Etant donne que le jour commencait a tomber et que d'apres l'itineraire j'etais a peine a la moitie du tour, et que les chemins n'avaient rien a voir avec une promenade sur la corniche de Nice un soir d'ete, un nouveau guide improvise s'est presente a moi, Mohammed, a qui j'explique ou je veux aller. On passe devant une maison, ou il y a deux gars, dont l'un avec une kalashnikov. Ca discute un peu, je ne comprends rien. J'ignore pourquoi, mais voila que les deux gars, dont celui avec sa mitraillette, nous suivaient a une centaine de mettre. Pour moi, hors de question de quitter la zone plus ou moins habitees avec un guide que je ne connais ni d'eve ni d'adam, plus deux gars dont l'un avec une mitraillette. Je dis d'ailleurs clairement a Mohammed qu'on y va a deux, sinon on reste la. La premiere fois, je dis gentillement aux deux poursuivants qu'ils peuvent rester dans le village ou on les a rencontres. La deuxieme fois, alors qu'ils continuaient a nous suivre, je leur dis qu'ils restent la, fermement. La troisieme fois, alors qu'ils suivaient toujours a une bonne cinquantaine de metres, je me suis arrete et je leur ai crie beaucoup moins calmement qu'ils s'en aillent. Le gars avec son arme me crie, l'air etonne "WHY ?". Je lui reponds "YOU ARE FOLLOWING ME WITH A MACHINE GUN, MAN, DO YOU REALIZE ?". Il avait l'air de completement tomber des nues. Comme si c'etait tout a fait normal... Mais ca va, ils avaient compris cette fois.
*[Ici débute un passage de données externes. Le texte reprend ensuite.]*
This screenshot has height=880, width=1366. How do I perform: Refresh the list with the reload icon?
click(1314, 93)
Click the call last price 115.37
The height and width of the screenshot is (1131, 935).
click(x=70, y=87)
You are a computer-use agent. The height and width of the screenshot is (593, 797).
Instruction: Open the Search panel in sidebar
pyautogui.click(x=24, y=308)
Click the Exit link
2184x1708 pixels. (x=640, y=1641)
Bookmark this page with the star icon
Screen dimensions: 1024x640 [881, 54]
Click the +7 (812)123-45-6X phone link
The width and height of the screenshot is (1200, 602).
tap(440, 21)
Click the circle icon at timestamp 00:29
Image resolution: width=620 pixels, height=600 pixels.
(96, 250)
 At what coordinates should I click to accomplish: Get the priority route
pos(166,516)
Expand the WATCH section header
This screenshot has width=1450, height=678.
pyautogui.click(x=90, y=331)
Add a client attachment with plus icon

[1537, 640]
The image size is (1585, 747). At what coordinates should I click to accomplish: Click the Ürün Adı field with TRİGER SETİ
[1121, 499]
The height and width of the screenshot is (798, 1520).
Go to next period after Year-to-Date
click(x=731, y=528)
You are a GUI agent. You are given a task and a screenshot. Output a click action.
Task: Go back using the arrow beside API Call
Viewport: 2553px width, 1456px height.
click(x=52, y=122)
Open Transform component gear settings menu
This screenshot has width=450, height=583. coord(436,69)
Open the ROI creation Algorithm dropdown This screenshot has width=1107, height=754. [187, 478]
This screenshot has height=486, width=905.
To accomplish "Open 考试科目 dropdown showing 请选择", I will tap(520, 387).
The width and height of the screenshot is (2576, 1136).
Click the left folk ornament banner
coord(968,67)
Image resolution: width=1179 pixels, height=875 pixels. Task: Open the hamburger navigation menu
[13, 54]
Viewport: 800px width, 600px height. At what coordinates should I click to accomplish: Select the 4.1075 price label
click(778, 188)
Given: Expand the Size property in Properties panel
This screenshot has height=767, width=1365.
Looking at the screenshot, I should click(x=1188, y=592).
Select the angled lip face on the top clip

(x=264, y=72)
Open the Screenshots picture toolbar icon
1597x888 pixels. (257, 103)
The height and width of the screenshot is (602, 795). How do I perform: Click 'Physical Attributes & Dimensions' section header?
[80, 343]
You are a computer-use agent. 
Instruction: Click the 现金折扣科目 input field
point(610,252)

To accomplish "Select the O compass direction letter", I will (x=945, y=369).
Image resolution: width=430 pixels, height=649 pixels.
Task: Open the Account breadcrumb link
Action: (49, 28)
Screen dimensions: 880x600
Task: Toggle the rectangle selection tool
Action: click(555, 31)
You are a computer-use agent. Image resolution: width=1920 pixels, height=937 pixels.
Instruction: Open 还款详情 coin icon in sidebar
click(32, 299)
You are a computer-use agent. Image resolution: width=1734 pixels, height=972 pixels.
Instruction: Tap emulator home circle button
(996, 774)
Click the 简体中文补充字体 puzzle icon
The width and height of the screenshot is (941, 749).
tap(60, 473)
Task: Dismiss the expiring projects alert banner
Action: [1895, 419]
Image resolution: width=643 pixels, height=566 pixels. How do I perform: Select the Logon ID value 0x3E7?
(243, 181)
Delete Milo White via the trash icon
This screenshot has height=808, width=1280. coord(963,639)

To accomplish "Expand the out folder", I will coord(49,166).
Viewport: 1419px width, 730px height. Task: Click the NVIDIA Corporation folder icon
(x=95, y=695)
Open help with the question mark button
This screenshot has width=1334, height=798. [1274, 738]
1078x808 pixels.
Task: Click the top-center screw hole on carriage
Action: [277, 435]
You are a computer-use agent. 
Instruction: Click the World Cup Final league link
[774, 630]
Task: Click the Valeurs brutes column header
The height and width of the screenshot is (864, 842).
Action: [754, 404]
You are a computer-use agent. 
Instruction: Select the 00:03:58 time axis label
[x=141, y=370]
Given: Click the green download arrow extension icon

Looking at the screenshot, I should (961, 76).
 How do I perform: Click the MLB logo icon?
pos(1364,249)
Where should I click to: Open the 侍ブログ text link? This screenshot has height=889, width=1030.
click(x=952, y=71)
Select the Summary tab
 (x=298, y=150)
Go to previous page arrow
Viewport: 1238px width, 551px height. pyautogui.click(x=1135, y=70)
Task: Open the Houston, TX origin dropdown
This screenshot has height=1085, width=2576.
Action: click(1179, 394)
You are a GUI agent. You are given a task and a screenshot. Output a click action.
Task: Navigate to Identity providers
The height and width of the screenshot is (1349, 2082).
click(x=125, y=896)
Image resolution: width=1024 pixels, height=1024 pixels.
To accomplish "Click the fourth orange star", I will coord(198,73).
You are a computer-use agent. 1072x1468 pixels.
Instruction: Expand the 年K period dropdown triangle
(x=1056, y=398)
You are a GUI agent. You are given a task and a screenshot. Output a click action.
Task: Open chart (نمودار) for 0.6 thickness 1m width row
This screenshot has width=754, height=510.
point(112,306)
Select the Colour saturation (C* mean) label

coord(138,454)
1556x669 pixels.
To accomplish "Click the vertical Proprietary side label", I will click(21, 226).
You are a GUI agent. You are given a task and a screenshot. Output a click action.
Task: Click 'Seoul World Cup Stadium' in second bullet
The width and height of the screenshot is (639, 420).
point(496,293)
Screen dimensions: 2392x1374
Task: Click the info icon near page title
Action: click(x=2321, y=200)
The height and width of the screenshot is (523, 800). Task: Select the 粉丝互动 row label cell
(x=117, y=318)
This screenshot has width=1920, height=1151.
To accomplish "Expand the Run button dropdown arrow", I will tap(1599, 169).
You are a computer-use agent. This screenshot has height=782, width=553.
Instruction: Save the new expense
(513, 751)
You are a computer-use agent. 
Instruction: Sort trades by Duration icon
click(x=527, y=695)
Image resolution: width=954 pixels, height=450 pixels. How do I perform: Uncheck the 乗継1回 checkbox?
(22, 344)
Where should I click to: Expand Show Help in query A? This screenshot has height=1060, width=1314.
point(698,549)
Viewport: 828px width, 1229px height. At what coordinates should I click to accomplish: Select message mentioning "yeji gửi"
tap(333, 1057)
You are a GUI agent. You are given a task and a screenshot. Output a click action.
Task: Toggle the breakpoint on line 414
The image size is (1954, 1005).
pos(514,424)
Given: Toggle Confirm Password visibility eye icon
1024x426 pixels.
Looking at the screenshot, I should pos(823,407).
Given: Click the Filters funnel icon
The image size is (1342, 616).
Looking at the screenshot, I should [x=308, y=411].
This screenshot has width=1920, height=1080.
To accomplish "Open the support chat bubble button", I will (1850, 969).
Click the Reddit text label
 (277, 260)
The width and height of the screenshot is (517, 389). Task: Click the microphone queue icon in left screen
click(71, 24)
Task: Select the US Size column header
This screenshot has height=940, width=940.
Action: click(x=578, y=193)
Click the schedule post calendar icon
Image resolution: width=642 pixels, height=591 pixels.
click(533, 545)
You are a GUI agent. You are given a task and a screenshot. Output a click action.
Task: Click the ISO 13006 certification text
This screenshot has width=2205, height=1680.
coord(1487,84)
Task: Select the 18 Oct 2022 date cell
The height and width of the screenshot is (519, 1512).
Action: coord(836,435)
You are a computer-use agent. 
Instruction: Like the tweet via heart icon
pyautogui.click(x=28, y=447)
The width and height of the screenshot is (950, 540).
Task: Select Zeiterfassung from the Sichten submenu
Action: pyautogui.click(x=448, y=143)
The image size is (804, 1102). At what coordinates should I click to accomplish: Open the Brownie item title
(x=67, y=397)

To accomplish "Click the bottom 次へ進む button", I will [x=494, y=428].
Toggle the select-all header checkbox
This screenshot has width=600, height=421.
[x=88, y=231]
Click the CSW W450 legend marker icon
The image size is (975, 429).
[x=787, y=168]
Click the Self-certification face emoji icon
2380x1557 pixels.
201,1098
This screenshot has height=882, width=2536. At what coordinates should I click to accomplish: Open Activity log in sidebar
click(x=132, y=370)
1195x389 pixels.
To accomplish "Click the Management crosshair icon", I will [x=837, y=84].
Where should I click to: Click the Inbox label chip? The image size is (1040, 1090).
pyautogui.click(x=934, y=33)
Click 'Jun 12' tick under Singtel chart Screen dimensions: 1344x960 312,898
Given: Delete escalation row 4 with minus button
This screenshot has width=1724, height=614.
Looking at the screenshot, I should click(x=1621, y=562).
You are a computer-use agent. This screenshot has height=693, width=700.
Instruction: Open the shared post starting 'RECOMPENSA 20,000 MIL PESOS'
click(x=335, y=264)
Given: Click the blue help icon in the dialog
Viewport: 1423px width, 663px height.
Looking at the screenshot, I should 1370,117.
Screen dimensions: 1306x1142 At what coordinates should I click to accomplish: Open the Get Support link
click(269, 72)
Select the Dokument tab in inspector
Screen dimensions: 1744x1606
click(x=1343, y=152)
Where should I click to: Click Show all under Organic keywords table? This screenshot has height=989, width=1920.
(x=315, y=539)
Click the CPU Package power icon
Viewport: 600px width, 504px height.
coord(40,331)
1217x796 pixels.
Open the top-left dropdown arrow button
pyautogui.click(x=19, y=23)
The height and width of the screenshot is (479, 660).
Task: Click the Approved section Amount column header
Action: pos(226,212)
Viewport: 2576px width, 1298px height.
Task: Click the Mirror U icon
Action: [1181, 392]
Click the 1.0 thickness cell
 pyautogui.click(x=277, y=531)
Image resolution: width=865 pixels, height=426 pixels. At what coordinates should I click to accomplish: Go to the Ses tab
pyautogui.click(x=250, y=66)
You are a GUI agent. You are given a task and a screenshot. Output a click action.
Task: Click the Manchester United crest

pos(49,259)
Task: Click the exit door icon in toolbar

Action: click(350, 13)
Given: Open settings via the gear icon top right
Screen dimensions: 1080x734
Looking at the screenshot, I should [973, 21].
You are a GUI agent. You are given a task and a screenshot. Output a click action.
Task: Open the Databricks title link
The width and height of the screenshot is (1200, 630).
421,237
Alors la, fait magnifique, apres vingt minutes de marche, mon guide m'arrete d'un geste de la main, et me fait signe de me taire, fait un bond sur le cote du sentier et rentre dans une plantation. Un chien aux aguets derriere le mur commence a aboyer, mais une pierre sur la gueule et c'est regle. Et voila mon guide en train de se bourrer du qat dans les poches dans une plantation sans doute clandestine.

Le fin du trajet, une bonne heure, se deroulera dans la nuit. Mohammed sautait d'un rocher a l'autre... sentier plongeant, remontant, plus de sentier, sentier incline sur une falaise, aucun eclairage, pour moi c'etait beaucoup moins evident. Mais on arrivera a bon port, une route en asphalte d'ou on arretera un taxi partage, et me voila en route pour Shibam a 22 km de la.

Etant donne le cout du taxi, la paie de mon guide Mohammed qui a quand meme bien assure, et la somme que je reservais pour le refuge en haut a Kowkaban, et quand meme une reserve pour retourner a sana le lendemain, pas moyen de prendre un taxi qui doit faire en fait un tour de 20km pour contourner la montagne et remonter. J'avais stupidement sous-estime ces quelques imprevus. Bon ce n'est pas grave, je recherche une lampe de poche dans le bazar de Shibam, mais meme dans un shop de lampes, rien a trouver a part 3 mitrailleuses a vendre au mur et des lampes de tempete hors budget. Monter le sentier escarpe a kowkaban sans un minimum d'eclairage etait hors de mes moyens, vraiment.

Je trouverai finalement un pick-up a tarif modere qui montait la haut, il etait pres de 21h. Yayha, a qui je n'ai rien raconte de mes mesaventures, je ne voulais pas faire le desagreable, m'a vraiment dresse une table de roi et offert une magnifique chambre d'hote ou mon sommeil sera profond. J'aurai encore un exemple flagrant de l'immense hospitalite arabe. Le lendemain je lui explique que je n'ai plus beaucoup d'argent, et avant meme que j'aborde le sujet, il me coupe et me dit que je donne ce que je veux. Ce n'etait vraiment pas grand chose, meme pas le cout d'un hotel minable, mais je lui ai donne tout ce qui me restait sauf l'equivalent d'un euro, de quoi faire les 55km de trajet vers Sana'a.

2 commentaires:

Anonyme a dit…

Toujours aussi passionnant tes aventures

Davor Mihailovic a dit…

Merci beaucoup. Je voudrais quand meme rassurer, cette route, des centaines de marcheurs de toutes les nationalites l'ont empruntee avant moi. Le gars a la mitrailleuse, il voulait peut etre tout simplement rentrer chez lui dans le village d'a cote (ou suivre Mohammed qui a peut etre une reputation sulfureuse de piqueur de qat ;-)). Il faut relativiser, tout ceci est vu d'un oeil neuf, d'un europeen debarquant dans un pays et une societe assez singuliers en tout cas.